_Description of the task_: Render every line of the items below as a Markdown table with two columns, Row and Line. Skip blank lines.

_Recorded data_:
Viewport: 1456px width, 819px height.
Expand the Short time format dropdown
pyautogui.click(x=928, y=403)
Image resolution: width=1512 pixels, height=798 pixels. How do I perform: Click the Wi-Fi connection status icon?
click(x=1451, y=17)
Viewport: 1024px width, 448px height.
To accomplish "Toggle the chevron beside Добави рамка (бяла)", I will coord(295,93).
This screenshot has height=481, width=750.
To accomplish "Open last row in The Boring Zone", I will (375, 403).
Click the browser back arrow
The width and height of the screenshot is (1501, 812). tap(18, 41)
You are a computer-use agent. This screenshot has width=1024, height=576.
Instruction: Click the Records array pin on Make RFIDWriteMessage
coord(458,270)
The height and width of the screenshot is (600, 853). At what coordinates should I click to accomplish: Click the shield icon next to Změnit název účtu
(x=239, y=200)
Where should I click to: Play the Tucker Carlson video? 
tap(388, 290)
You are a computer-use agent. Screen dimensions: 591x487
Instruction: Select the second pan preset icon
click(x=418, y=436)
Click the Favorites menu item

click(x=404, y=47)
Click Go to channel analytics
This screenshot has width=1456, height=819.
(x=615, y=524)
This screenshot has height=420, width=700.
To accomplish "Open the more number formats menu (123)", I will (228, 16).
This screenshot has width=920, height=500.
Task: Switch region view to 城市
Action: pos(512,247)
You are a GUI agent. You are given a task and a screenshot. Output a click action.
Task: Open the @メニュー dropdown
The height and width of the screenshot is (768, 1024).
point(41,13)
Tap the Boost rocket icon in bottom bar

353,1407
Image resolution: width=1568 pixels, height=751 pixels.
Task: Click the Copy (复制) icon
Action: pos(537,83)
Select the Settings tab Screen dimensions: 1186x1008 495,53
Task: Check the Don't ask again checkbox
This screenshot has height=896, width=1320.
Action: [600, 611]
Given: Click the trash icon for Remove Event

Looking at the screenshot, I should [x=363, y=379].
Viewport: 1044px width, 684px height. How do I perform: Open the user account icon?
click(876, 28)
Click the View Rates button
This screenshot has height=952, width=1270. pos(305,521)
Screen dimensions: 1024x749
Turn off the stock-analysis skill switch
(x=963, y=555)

_Correct result_:
| Row | Line |
|---|---|
| 1 | Viewport: 1456px width, 819px height. |
| 2 | Expand the Short time format dropdown |
| 3 | pyautogui.click(x=928, y=403) |
| 4 | Image resolution: width=1512 pixels, height=798 pixels. How do I perform: Click the Wi-Fi connection status icon? |
| 5 | click(x=1451, y=17) |
| 6 | Viewport: 1024px width, 448px height. |
| 7 | To accomplish "Toggle the chevron beside Добави рамка (бяла)", I will coord(295,93). |
| 8 | This screenshot has height=481, width=750. |
| 9 | To accomplish "Open last row in The Boring Zone", I will (375, 403). |
| 10 | Click the browser back arrow |
| 11 | The width and height of the screenshot is (1501, 812). tap(18, 41) |
| 12 | You are a computer-use agent. This screenshot has width=1024, height=576. |
| 13 | Instruction: Click the Records array pin on Make RFIDWriteMessage |
| 14 | coord(458,270) |
| 15 | The height and width of the screenshot is (600, 853). At what coordinates should I click to accomplish: Click the shield icon next to Změnit název účtu |
| 16 | (x=239, y=200) |
| 17 | Where should I click to: Play the Tucker Carlson video?  |
| 18 | tap(388, 290) |
| 19 | You are a computer-use agent. Screen dimensions: 591x487 |
| 20 | Instruction: Select the second pan preset icon |
| 21 | click(x=418, y=436) |
| 22 | Click the Favorites menu item |
| 23 | click(x=404, y=47) |
| 24 | Click Go to channel analytics |
| 25 | This screenshot has width=1456, height=819. |
| 26 | (x=615, y=524) |
| 27 | This screenshot has height=420, width=700. |
| 28 | To accomplish "Open the more number formats menu (123)", I will (228, 16). |
| 29 | This screenshot has width=920, height=500. |
| 30 | Task: Switch region view to 城市 |
| 31 | Action: pos(512,247) |
| 32 | You are a GUI agent. You are given a task and a screenshot. Output a click action. |
| 33 | Task: Open the @メニュー dropdown |
| 34 | The height and width of the screenshot is (768, 1024). |
| 35 | point(41,13) |
| 36 | Tap the Boost rocket icon in bottom bar |
| 37 | 353,1407 |
| 38 | Image resolution: width=1568 pixels, height=751 pixels. |
| 39 | Task: Click the Copy (复制) icon |
| 40 | Action: pos(537,83) |
| 41 | Select the Settings tab Screen dimensions: 1186x1008 495,53 |
| 42 | Task: Check the Don't ask again checkbox |
| 43 | This screenshot has height=896, width=1320. |
| 44 | Action: [600, 611] |
| 45 | Given: Click the trash icon for Remove Event |
| 46 | Looking at the screenshot, I should [x=363, y=379]. |
| 47 | Viewport: 1044px width, 684px height. How do I perform: Open the user account icon? |
| 48 | click(876, 28) |
| 49 | Click the View Rates button |
| 50 | This screenshot has height=952, width=1270. pos(305,521) |
| 51 | Screen dimensions: 1024x749 |
| 52 | Turn off the stock-analysis skill switch |
| 53 | (x=963, y=555) |